M. B... se prévaut de la présence sur le territoire son fils né d’une relation avec une compatriote. Toutefois, il est constant que son fils n’est pas de nationalité française et que sa compagne est également en situation irrégulière sur le territoire, de telle sorte que la cellule familiale a vocation à se reconstituer dans son pays d’origine. Par ailleurs, si l’intéressé, qui a créé sa propre cellule familiale, invoque la présence sur le territoire des membres de sa famille, notamment de ses parents et de sa fratrie, de nationalité française, et alors qu’il n’apporte aucun élément pour établir l’intensité des liens entretenus avec ces derniers, cet élément ne suffit pas à lui ouvrir un droit au séjour en France. En outre, si M. B... résidait sur le territoire français depuis six ans à la date de l’arrêté contesté, il ne démontre pas avoir noué en France d’autres liens d’une ancienneté ou intensité particulières. Dans ces conditions, l’arrêté en litige ne peut être regardé comme portant au droit de M. B... au respect de sa vie privée et familiale une atteinte disproportionnée par rapport aux buts en vue desquels il a été pris. Le moyen tiré de la méconnaissance de l’article 8 de la convention européenne de sauvegarde des droits de l’homme et des libertés fondamentales, doit, par suite, être écarté. Pour les mêmes motifs, le moyen tiré de l’erreur manifeste d’appréciation doit également être écarté.

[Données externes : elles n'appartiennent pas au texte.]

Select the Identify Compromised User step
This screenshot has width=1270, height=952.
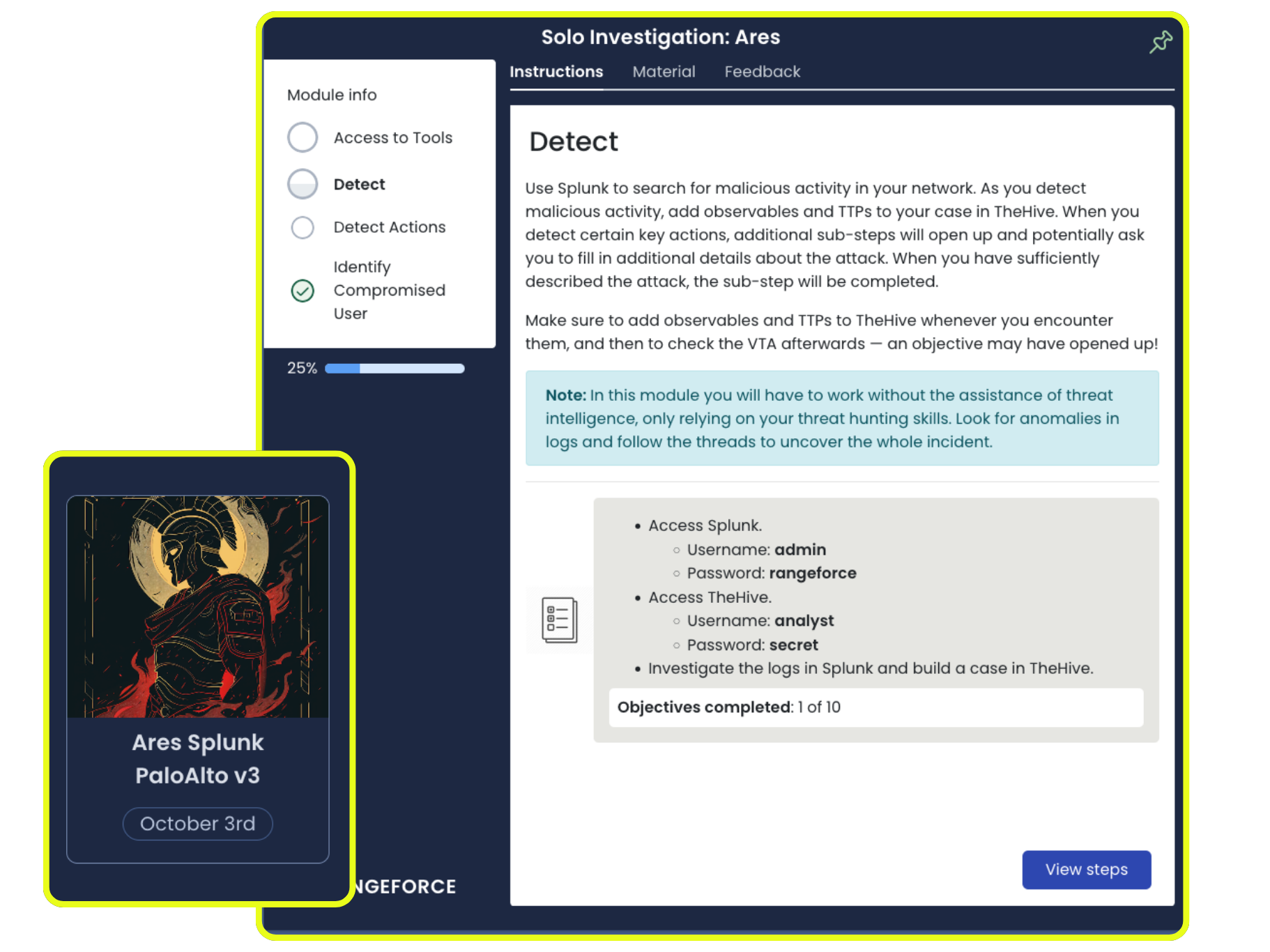click(389, 290)
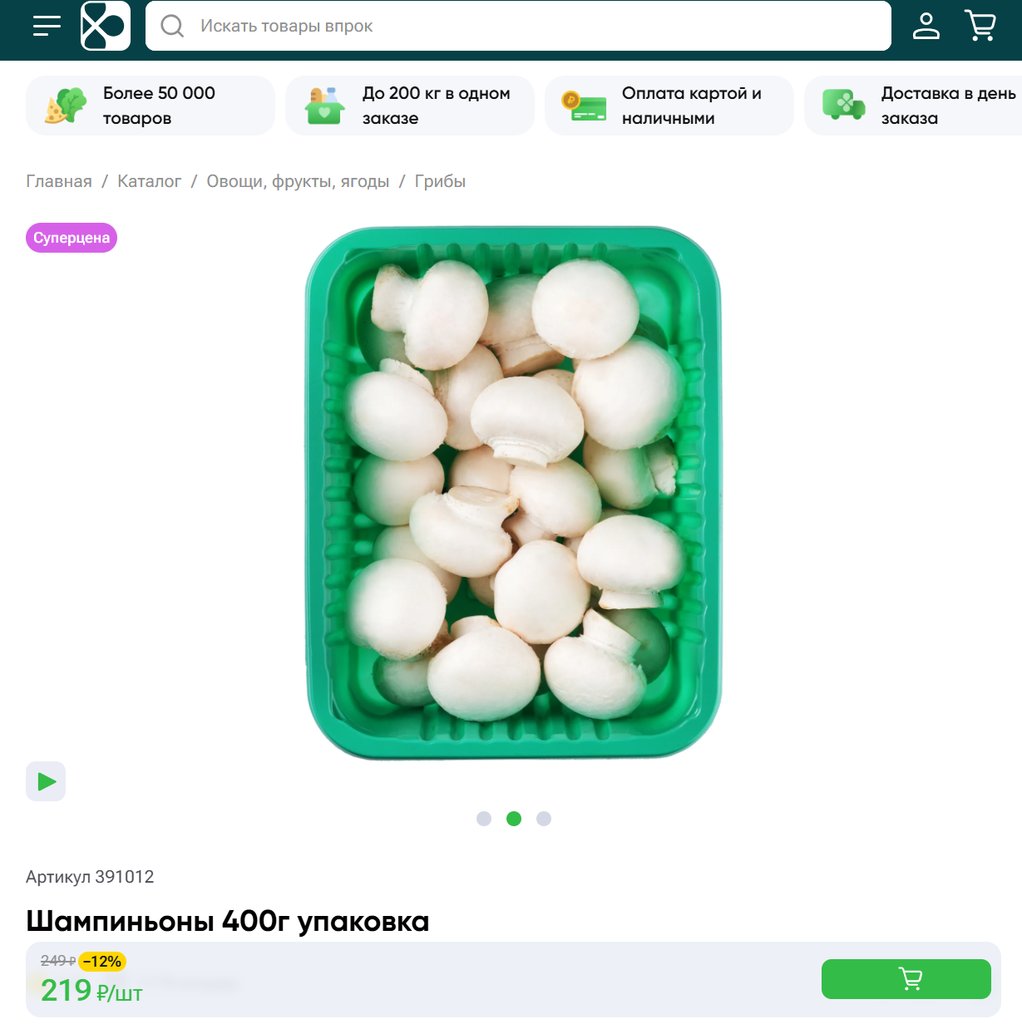Click the 'Более 50 000 товаров' banner
This screenshot has width=1022, height=1024.
(x=150, y=106)
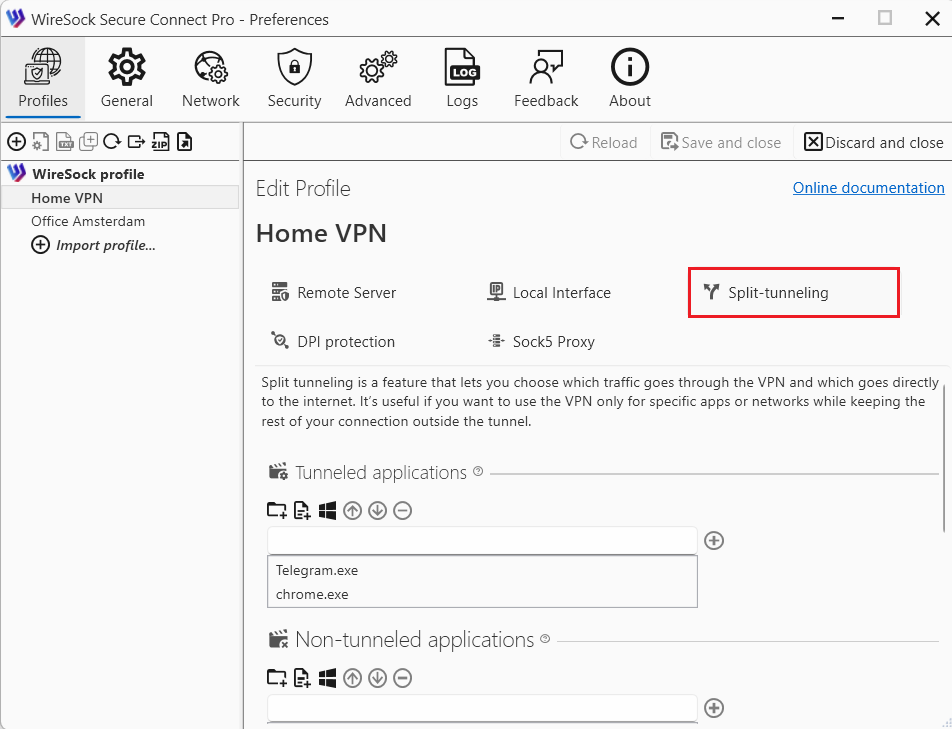Remove selected entry from Non-tunneled applications
This screenshot has width=952, height=729.
point(402,678)
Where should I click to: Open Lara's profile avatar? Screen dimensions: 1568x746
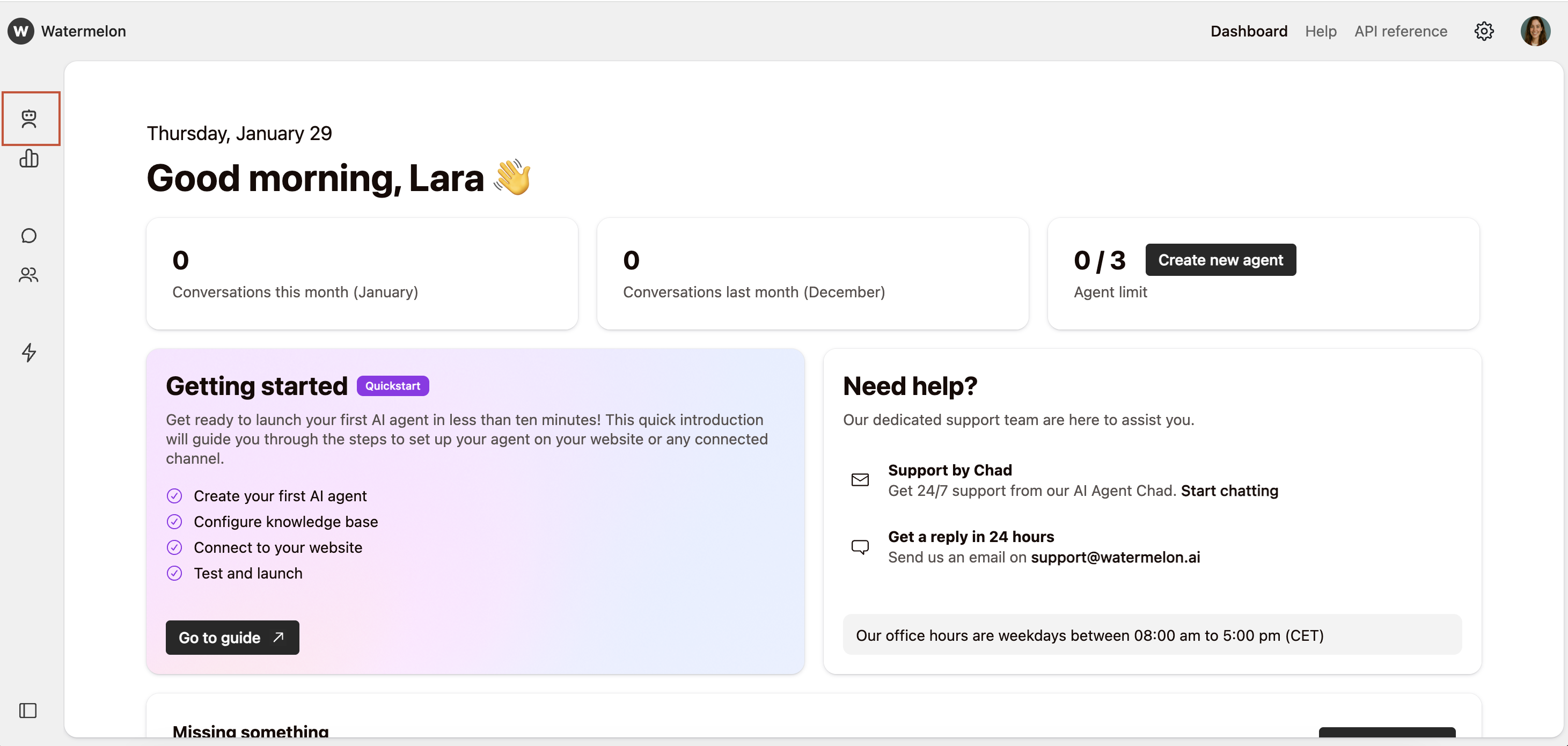(1535, 31)
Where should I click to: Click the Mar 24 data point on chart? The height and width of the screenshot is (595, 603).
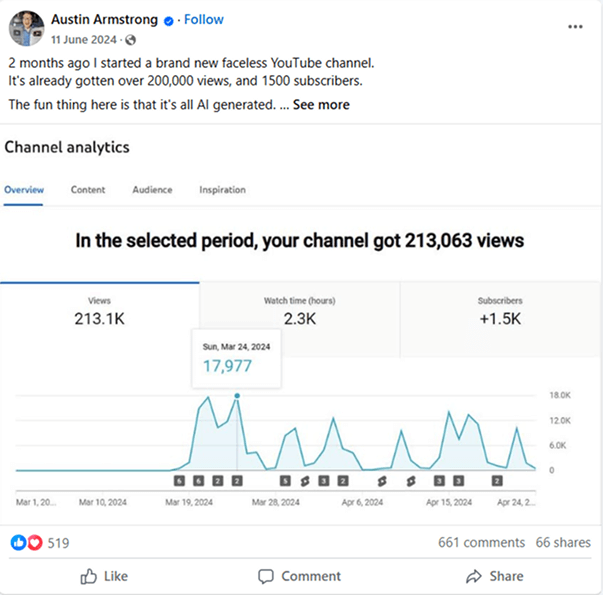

Il résulte de tout ce qui précède que la requête d’appel présentée par M. B... est manifestement dépourvue de fondement. Il y a lieu, dès lors, de la rejeter en toutes ses conclusions, selon la procédure prévue par les dispositions précitées du dernier alinéa de l’article R. 222-1 du code de justice administrative.






ORDONNE :


Article 1er : La requête de M. B... est rejetée.

Article 2 : La présente ordonnance sera notifiée à M. A... C... B... et à Me Bera.

Copie en sera adressée pour information au préfet de la Marne.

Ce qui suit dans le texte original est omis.